> Exercise brief: Rewrite the rows from the line that contains "Task: Select the section number 11.2.2" through the line that contains "(x=656, y=219)", and include the requests. Add -35 to every coordinate in the answers.

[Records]
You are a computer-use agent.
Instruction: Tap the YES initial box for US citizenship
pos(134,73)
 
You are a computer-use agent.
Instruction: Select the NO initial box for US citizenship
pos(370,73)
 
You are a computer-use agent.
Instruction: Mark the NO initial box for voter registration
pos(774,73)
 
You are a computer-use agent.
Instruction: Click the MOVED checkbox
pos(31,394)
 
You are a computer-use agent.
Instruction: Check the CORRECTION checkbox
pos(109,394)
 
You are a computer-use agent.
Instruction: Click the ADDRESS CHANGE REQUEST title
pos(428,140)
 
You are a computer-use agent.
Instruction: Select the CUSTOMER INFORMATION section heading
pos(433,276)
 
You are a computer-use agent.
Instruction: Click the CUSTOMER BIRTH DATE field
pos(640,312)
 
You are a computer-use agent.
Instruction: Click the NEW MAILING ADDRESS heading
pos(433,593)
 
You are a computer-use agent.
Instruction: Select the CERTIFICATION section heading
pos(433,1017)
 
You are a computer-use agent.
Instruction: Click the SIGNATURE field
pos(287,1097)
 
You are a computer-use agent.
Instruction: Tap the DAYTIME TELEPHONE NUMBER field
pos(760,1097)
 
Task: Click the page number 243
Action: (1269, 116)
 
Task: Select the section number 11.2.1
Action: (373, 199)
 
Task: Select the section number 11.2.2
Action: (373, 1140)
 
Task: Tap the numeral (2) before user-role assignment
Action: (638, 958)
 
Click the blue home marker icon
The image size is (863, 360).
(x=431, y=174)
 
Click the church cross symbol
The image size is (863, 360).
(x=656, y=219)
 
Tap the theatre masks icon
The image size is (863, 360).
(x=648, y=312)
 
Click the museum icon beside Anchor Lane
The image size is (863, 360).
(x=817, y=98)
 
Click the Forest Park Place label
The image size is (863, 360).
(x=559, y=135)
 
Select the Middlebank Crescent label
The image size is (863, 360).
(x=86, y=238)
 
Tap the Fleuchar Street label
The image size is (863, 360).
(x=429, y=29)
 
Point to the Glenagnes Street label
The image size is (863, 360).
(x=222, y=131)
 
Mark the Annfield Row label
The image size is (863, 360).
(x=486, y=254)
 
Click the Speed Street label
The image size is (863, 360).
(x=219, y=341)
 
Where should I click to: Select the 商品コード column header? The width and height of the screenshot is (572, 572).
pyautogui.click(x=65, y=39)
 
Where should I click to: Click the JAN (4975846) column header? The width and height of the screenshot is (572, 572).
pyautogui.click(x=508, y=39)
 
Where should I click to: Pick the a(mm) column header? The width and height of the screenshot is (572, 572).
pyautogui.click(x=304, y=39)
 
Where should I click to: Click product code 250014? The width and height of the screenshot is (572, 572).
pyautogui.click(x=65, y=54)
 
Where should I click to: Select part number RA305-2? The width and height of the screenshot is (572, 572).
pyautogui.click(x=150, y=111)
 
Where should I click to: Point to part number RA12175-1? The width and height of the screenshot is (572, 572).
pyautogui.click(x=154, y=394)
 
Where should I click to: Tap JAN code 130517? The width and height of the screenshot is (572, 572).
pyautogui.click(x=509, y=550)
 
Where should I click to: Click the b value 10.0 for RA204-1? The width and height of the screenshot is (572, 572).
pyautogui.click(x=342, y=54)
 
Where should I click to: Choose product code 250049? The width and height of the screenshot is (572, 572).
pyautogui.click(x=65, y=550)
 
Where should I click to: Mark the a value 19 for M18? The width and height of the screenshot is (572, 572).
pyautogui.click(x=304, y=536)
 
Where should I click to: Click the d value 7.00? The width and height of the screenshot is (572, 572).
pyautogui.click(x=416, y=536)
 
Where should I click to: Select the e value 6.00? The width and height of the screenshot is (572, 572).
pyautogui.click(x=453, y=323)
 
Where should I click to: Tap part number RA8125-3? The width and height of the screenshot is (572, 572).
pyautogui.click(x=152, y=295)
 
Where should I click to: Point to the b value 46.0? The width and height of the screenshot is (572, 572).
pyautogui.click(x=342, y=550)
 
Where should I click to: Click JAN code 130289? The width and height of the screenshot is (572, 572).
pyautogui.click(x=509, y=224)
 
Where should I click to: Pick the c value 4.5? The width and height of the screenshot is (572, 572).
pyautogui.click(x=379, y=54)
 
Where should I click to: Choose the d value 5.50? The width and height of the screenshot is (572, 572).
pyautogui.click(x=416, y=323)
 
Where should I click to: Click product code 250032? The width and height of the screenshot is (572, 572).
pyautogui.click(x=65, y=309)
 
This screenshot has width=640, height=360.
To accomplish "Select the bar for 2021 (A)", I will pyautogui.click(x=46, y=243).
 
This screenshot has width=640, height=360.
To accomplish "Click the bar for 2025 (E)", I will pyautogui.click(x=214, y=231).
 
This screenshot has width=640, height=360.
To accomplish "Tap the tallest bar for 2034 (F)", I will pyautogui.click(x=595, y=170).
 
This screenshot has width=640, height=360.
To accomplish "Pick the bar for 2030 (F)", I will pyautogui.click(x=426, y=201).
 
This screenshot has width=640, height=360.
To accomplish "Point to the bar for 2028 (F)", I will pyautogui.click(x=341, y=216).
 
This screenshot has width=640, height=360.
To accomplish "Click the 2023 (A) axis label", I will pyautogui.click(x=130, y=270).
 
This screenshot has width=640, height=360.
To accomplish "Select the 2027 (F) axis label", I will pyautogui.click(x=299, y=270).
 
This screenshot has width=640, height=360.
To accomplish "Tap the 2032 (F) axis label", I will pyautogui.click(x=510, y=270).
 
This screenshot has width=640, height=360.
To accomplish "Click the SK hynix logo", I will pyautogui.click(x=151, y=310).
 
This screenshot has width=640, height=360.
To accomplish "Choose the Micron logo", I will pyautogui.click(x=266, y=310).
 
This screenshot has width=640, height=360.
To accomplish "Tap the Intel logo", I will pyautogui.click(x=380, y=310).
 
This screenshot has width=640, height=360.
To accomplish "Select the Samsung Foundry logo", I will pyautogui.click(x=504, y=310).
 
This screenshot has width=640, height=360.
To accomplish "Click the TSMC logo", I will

> Written solution:
Task: Select the section number 11.2.2
Action: (338, 1105)
 
Task: Tap the numeral (2) before user-role assignment
Action: (603, 923)
 
Click the blue home marker icon
The image size is (863, 360).
(x=396, y=139)
 
Click the church cross symbol
The image size is (863, 360).
(x=621, y=184)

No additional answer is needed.